Wednesday, December 13, 2017

Has Social Media Made Us Meaner?

I recently posted a status update on my personal Facebook page about getting control of a few things in my life. A friend, someone I’ve known for many years, commented: “If you can control all that, why can’t you control your weight?”

And I can’t begin to count the number of posts I’ve seen, on various pages, that end with someone being advised to “just go kill yourself.”

So I began to wonder: Has social media made us meaner?

We live in an age of 24 hour access to information. “Information” does not necessarily equal facts. 

We live in an age where more and more people tend to access information that follows in lockstep with a person’s personal beliefs. Along with that we have cyberbullying, especially among younger folks, thanks to the perceived total anonymity of the internet. Professional cyberbullies are quite adept at covering their tracks; amateurs – not so much. Young men and women are bullied to the point of suicide. This needs to stop.

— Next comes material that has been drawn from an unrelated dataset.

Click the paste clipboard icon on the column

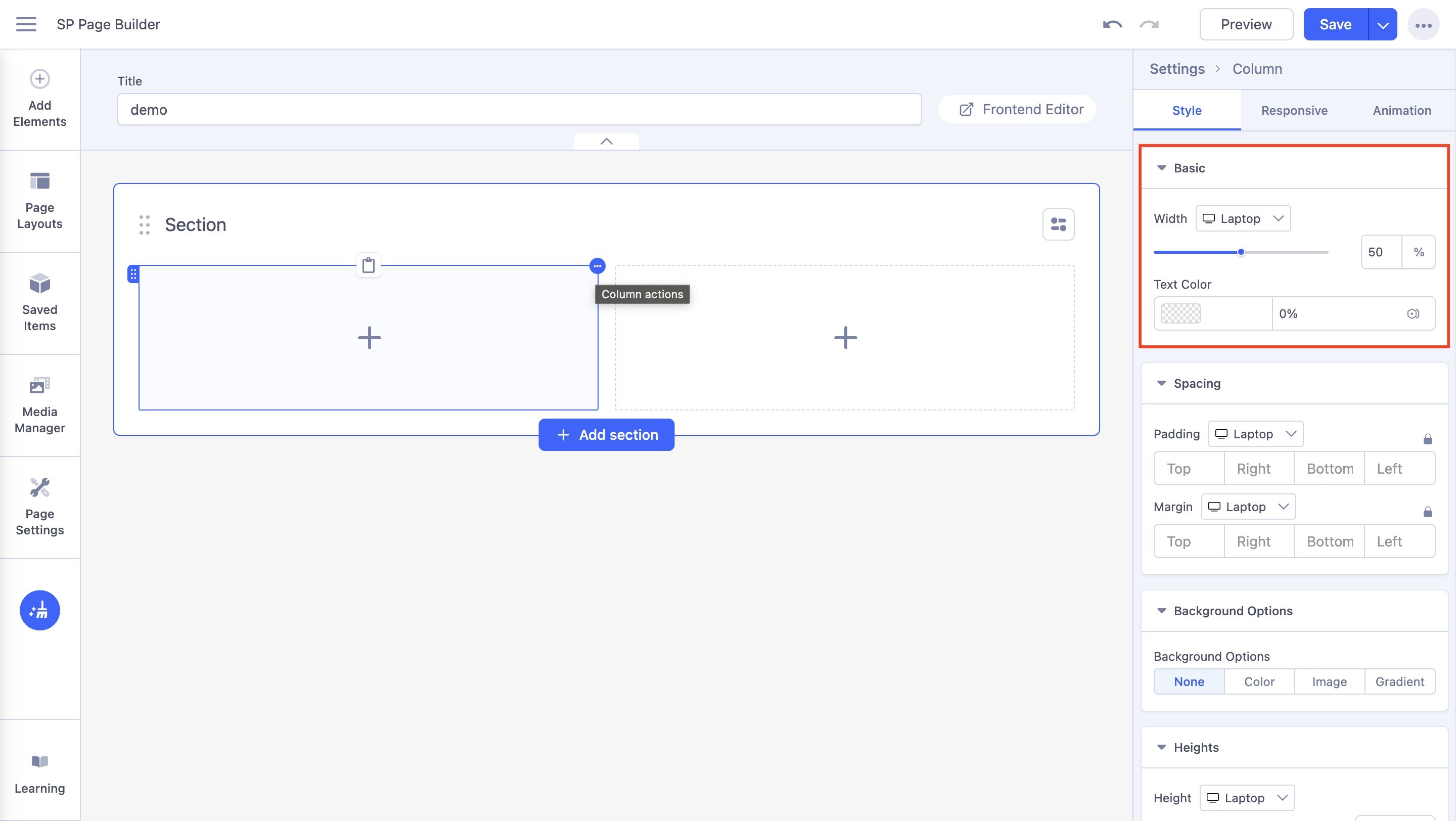369,265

We clamor for video proof of an incident, yet some folks will still argue that what is seen in the video is not what actually happened. I think it’s unfortunate that, in most situations, we never see video of any particular incident from beginning to end. Even when we do, some folks still aren’t convinced.

Too often we simply read a headline, and that’s what we comment on. A recent item at www.stltoday.com about a Muslim woman who was afraid to wear the hijab in public had several comments of the “if you’re afraid, go home” variety. She’s a native St. Louisan. She is home.

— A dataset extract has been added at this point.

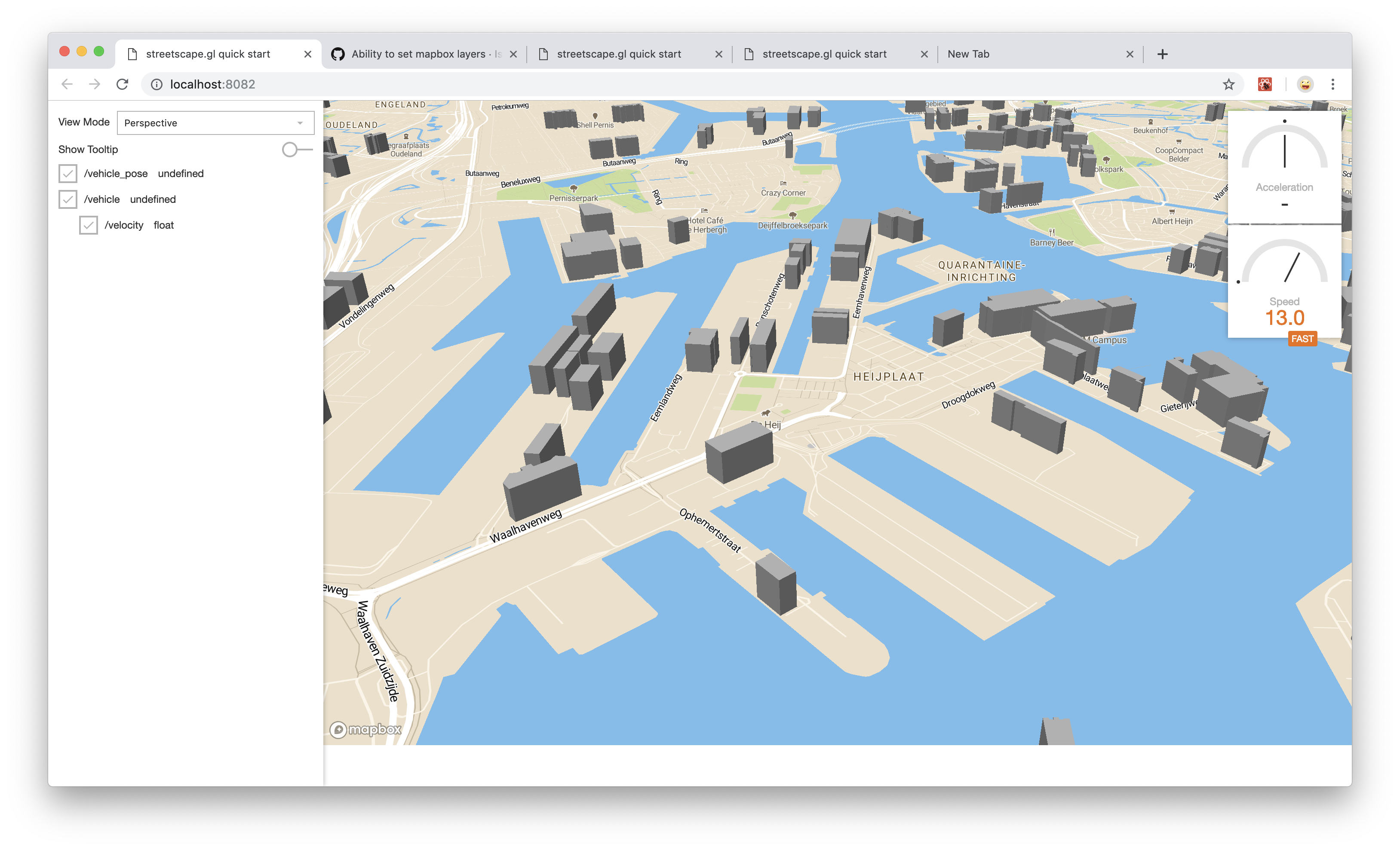Toggle the Show Tooltip slider
The image size is (1400, 850).
(x=290, y=150)
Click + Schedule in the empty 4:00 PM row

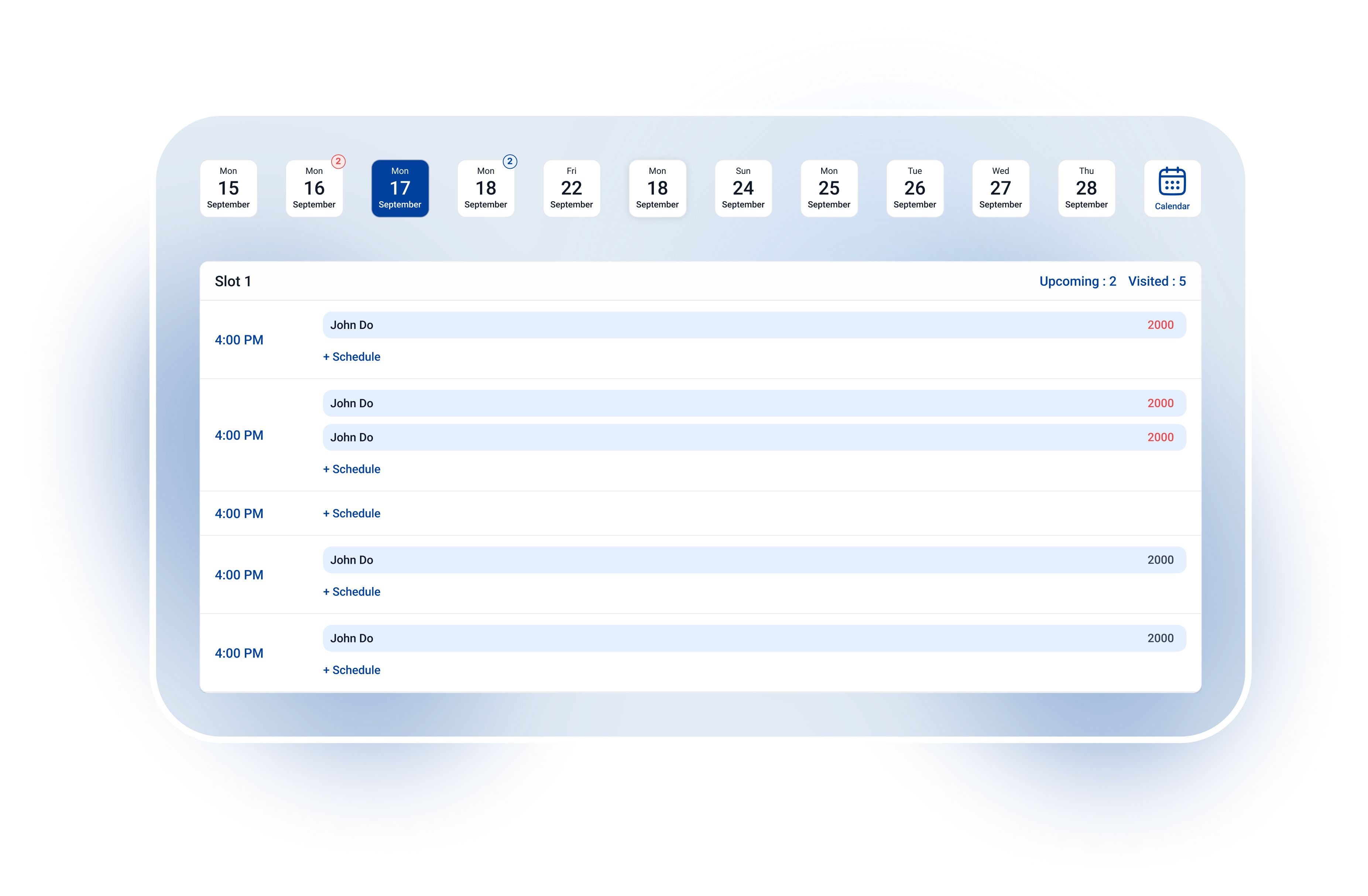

Most recently I saw many, many comments on the National Archives’ Facebook page on items about LGBTQ history. What we post as history others see as political, or as an attempt “to shove [something] down our throats.” It seems that many people post things that they would never say to someone’s face. Why? And why are so many losing their ability to see things in a historical perspective?

I frequently remember something a friend once told me. She said she has to choose to be offended.

I’m also reminded of a bumper sticker I once saw. To paraphrase: “How much of a [jerk] someone is usually depends on their distance from the accuser.”

In other words, if they’re a mile away, the accuser shouts it at the top of their lungs. If the two are face to face, not quite so audibly.

Are we all a million miles from each other when we’re online?